Data shown START
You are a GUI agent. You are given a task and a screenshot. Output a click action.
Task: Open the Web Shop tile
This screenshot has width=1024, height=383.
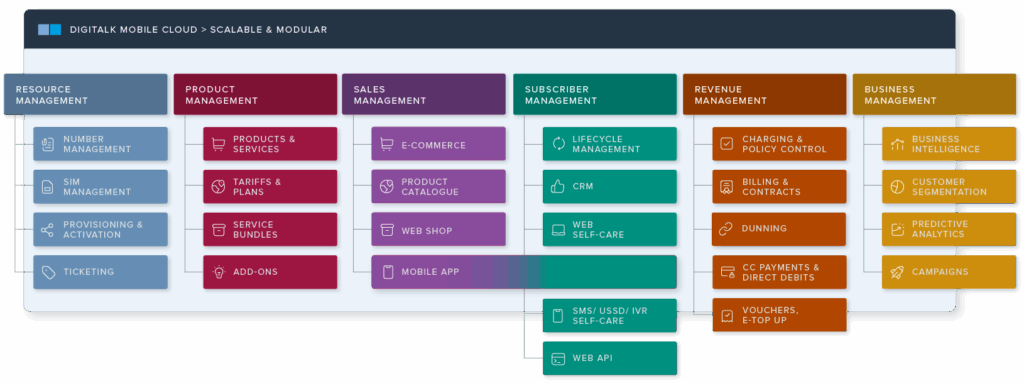coord(438,229)
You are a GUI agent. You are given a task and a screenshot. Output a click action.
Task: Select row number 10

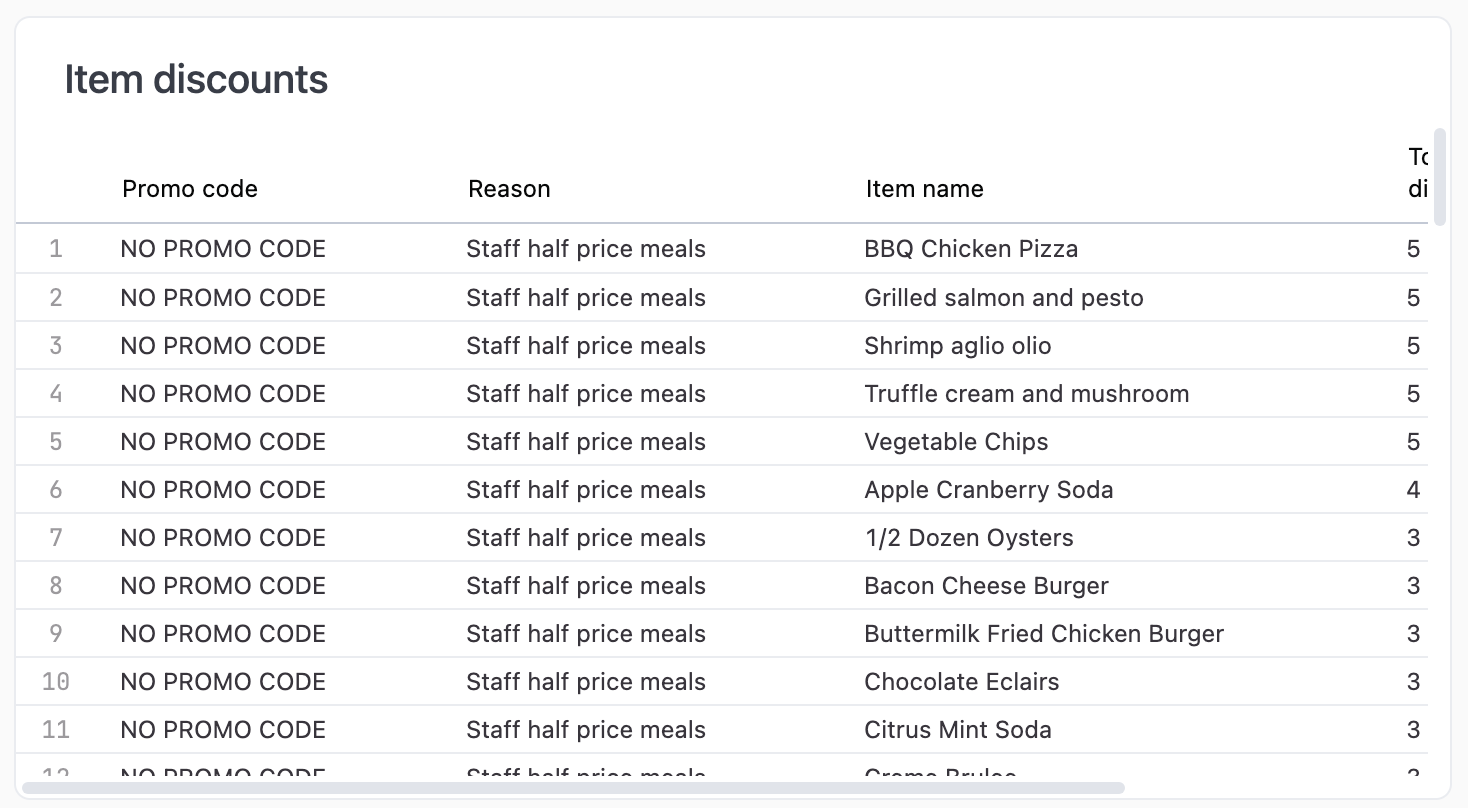tap(55, 681)
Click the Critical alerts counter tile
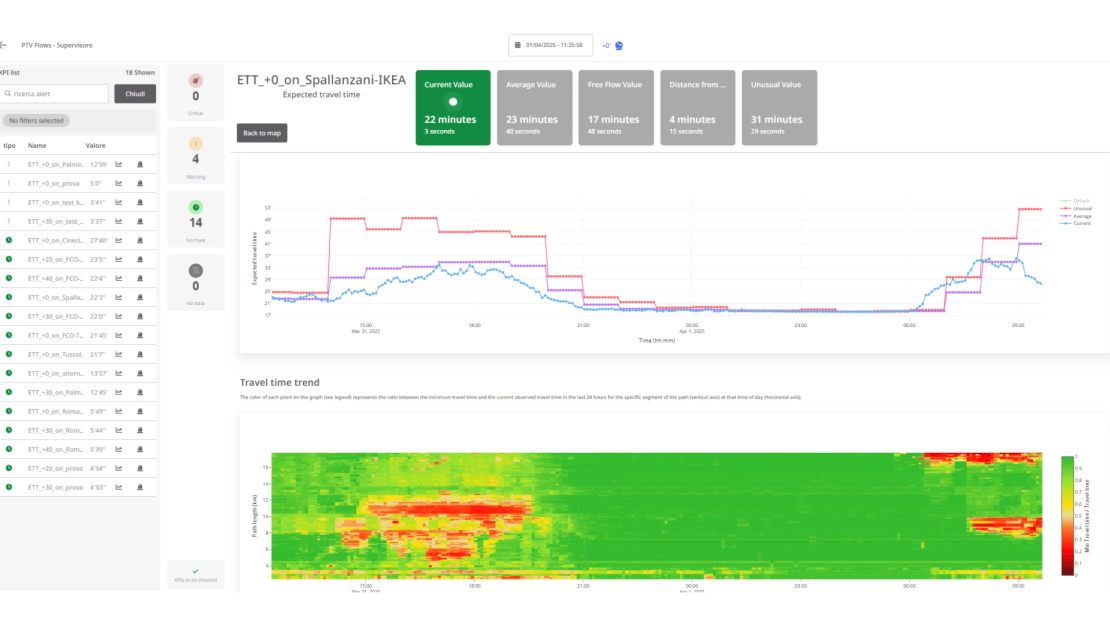Viewport: 1110px width, 624px height. (x=196, y=92)
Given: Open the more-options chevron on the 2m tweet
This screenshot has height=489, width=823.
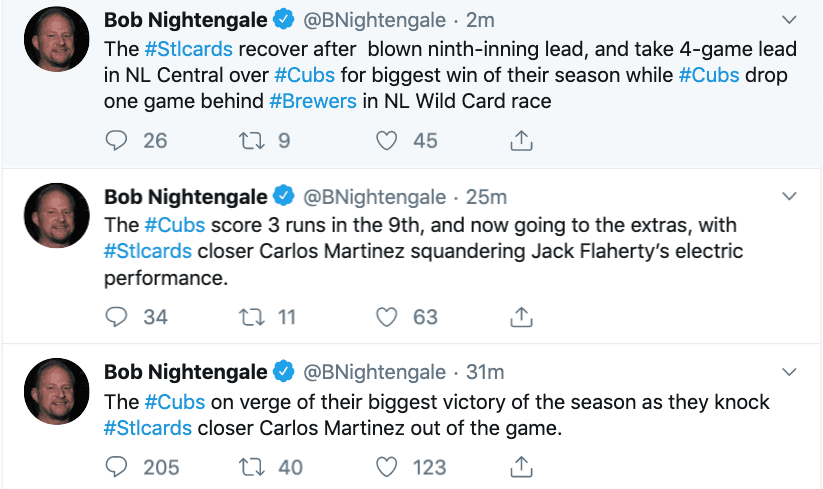Looking at the screenshot, I should coord(789,19).
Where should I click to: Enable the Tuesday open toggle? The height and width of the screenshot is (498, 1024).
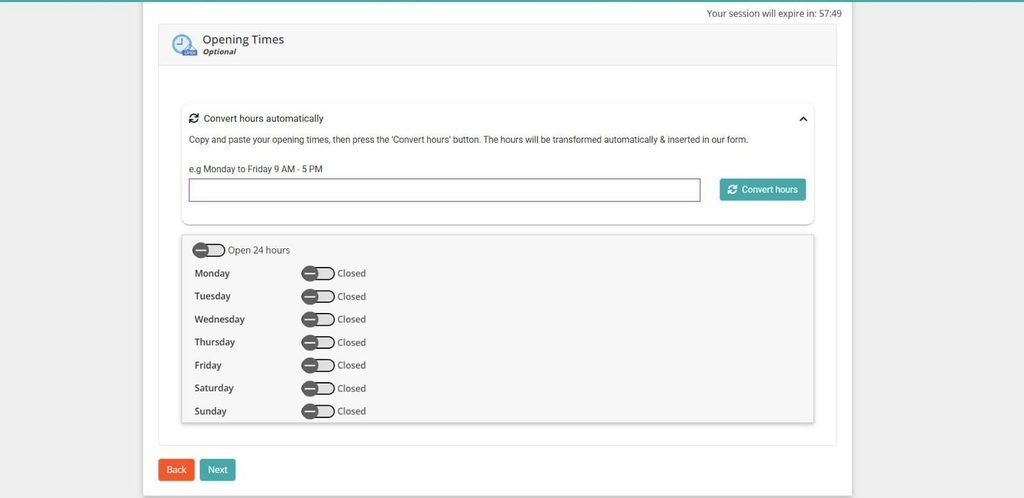click(x=318, y=296)
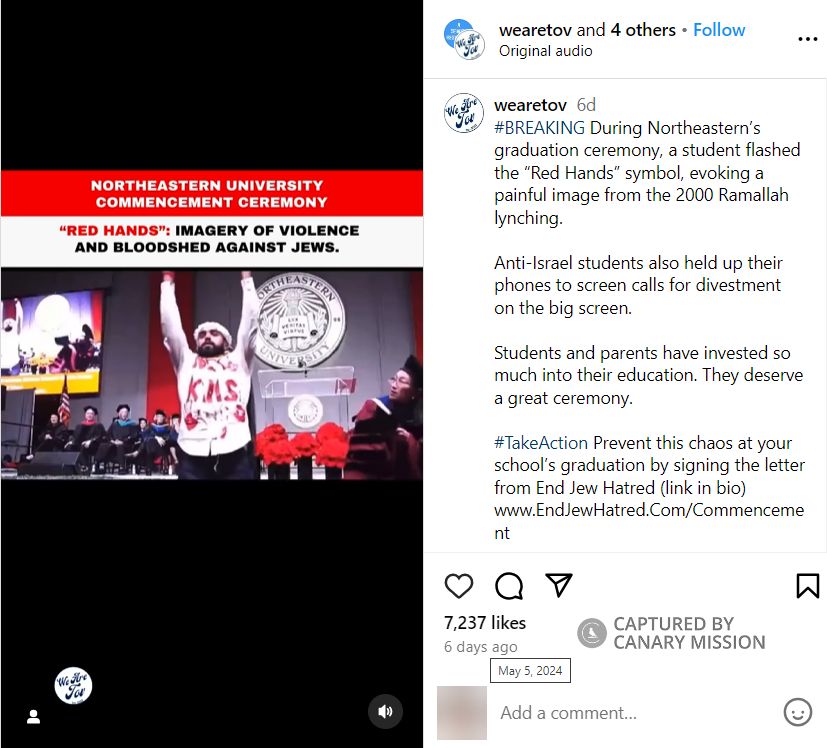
Data shown END
### Task directions
Reproduce, exactly and with no pictures, the lines from the line containing "Task: Select row number 10" through the closing line of the data above, keeping both ends.

### Solved exercise
Task: Select row number 10

tap(55, 681)
Click the Critical alerts counter tile
Viewport: 1110px width, 624px height. (x=196, y=92)
Given: Open the more-options chevron on the 2m tweet
This screenshot has height=489, width=823.
Looking at the screenshot, I should coord(789,19).
Where should I click to: Enable the Tuesday open toggle? The height and width of the screenshot is (498, 1024).
click(x=318, y=296)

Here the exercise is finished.